▶ _TASK GOAL_
Across the listing below, how many lines contain the string "tweet"? Only the number is needed.
** Opening RECORDS FOR THIS TASK block **
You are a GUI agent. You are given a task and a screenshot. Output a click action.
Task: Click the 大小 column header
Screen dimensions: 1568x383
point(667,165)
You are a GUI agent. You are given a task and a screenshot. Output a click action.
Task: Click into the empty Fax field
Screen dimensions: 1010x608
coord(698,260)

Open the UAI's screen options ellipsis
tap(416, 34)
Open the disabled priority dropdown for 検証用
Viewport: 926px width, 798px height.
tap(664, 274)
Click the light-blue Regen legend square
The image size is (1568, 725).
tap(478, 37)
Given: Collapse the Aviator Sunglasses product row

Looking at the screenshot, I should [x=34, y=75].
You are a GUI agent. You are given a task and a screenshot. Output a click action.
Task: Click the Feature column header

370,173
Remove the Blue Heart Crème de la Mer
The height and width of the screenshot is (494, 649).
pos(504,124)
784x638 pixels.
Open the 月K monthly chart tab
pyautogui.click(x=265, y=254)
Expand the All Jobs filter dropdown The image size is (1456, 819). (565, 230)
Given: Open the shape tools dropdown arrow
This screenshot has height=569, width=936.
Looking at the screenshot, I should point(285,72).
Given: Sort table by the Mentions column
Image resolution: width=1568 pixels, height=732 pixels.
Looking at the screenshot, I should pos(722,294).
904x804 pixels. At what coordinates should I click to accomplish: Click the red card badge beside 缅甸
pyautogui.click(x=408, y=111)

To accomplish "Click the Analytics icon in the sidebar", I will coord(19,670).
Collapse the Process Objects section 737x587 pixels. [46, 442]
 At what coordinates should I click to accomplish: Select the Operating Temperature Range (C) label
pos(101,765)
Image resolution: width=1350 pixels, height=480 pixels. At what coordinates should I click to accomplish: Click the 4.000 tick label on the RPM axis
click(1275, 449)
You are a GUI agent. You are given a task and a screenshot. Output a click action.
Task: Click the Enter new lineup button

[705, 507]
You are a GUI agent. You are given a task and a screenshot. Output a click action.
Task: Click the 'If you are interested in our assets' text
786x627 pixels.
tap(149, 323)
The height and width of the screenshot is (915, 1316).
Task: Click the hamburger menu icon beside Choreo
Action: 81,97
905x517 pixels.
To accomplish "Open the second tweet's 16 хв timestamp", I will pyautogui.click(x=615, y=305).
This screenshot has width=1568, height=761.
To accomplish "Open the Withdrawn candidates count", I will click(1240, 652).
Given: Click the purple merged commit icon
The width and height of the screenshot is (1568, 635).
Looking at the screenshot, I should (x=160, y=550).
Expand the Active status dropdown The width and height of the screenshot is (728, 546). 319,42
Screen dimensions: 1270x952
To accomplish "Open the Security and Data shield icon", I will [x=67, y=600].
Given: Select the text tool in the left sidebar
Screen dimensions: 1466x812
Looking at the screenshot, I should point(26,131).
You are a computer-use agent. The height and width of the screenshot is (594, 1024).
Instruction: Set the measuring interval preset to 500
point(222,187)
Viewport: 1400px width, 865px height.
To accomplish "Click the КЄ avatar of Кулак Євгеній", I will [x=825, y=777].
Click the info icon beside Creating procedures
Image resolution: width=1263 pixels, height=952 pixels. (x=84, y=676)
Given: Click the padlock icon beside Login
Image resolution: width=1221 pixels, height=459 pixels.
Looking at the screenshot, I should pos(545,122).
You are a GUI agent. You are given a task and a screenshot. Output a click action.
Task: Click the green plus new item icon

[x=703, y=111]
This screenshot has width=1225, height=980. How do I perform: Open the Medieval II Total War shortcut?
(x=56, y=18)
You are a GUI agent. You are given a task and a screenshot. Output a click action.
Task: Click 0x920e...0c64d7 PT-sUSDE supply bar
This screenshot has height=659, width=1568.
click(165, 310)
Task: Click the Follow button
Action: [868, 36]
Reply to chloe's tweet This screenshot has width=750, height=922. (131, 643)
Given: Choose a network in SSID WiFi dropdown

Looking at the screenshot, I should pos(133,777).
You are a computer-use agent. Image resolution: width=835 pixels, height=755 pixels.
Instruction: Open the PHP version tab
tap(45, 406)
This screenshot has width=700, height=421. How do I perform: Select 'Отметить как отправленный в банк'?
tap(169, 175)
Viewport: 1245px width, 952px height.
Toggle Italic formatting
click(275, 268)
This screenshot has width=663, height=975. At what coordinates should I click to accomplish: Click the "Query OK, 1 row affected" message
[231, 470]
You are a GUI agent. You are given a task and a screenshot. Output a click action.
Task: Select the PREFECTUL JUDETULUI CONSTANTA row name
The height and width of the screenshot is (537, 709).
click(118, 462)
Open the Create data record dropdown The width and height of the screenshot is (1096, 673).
** Closing RECORDS FOR THIS TASK block **
▶ _SOLUTION_
2